EXERCISE GOAL
Format as a JSON list of strings, one per line and skipping blank lines, the items from the line with "Task: Click the Tax info icon" up to and including the line with "This screenshot has width=1568, height=697.".

THE INPUT
------------------------------------

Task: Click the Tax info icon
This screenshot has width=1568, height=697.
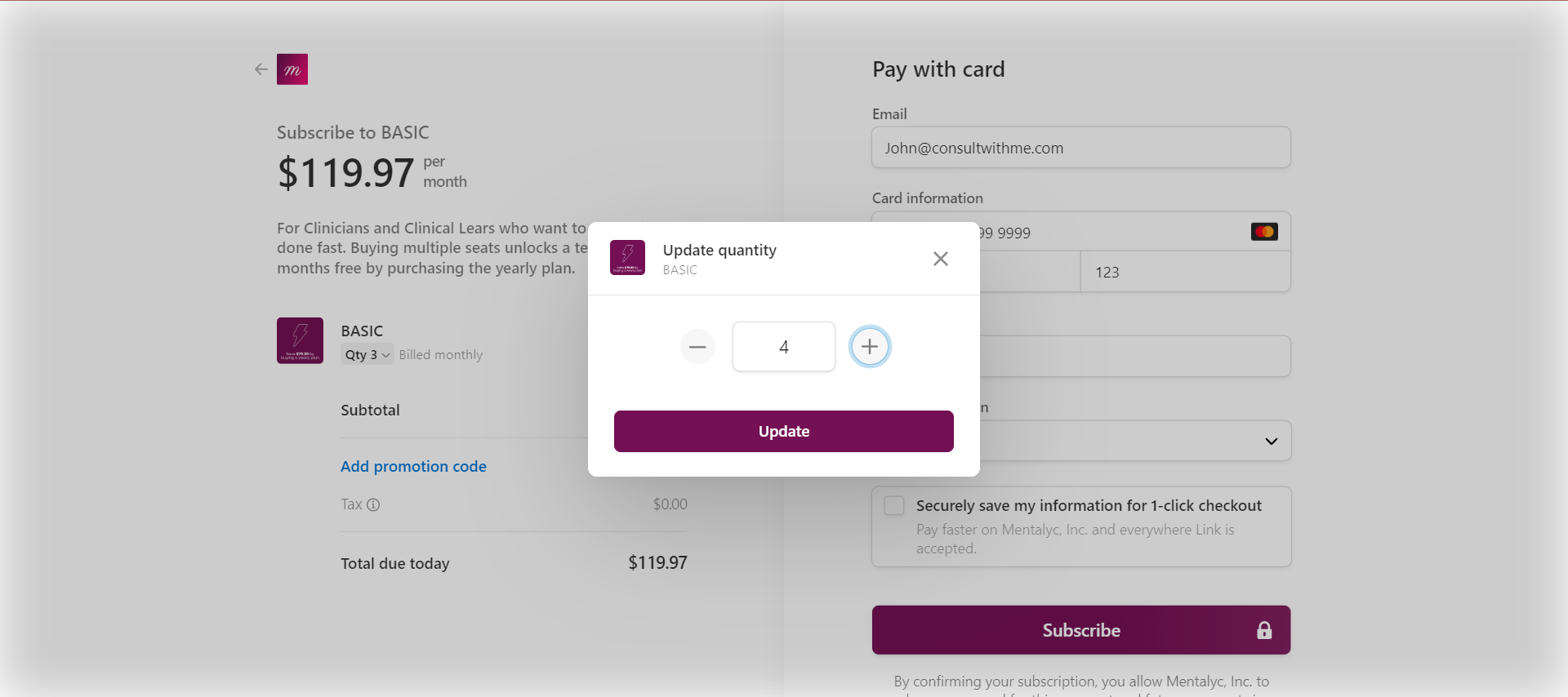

------------------------------------

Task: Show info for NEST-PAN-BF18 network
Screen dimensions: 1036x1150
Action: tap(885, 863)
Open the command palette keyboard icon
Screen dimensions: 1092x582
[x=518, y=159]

------------------------------------

PROBLEM SOLUTION
[
  "Task: Click the Tax info icon",
  "This screenshot has width=1568, height=697."
]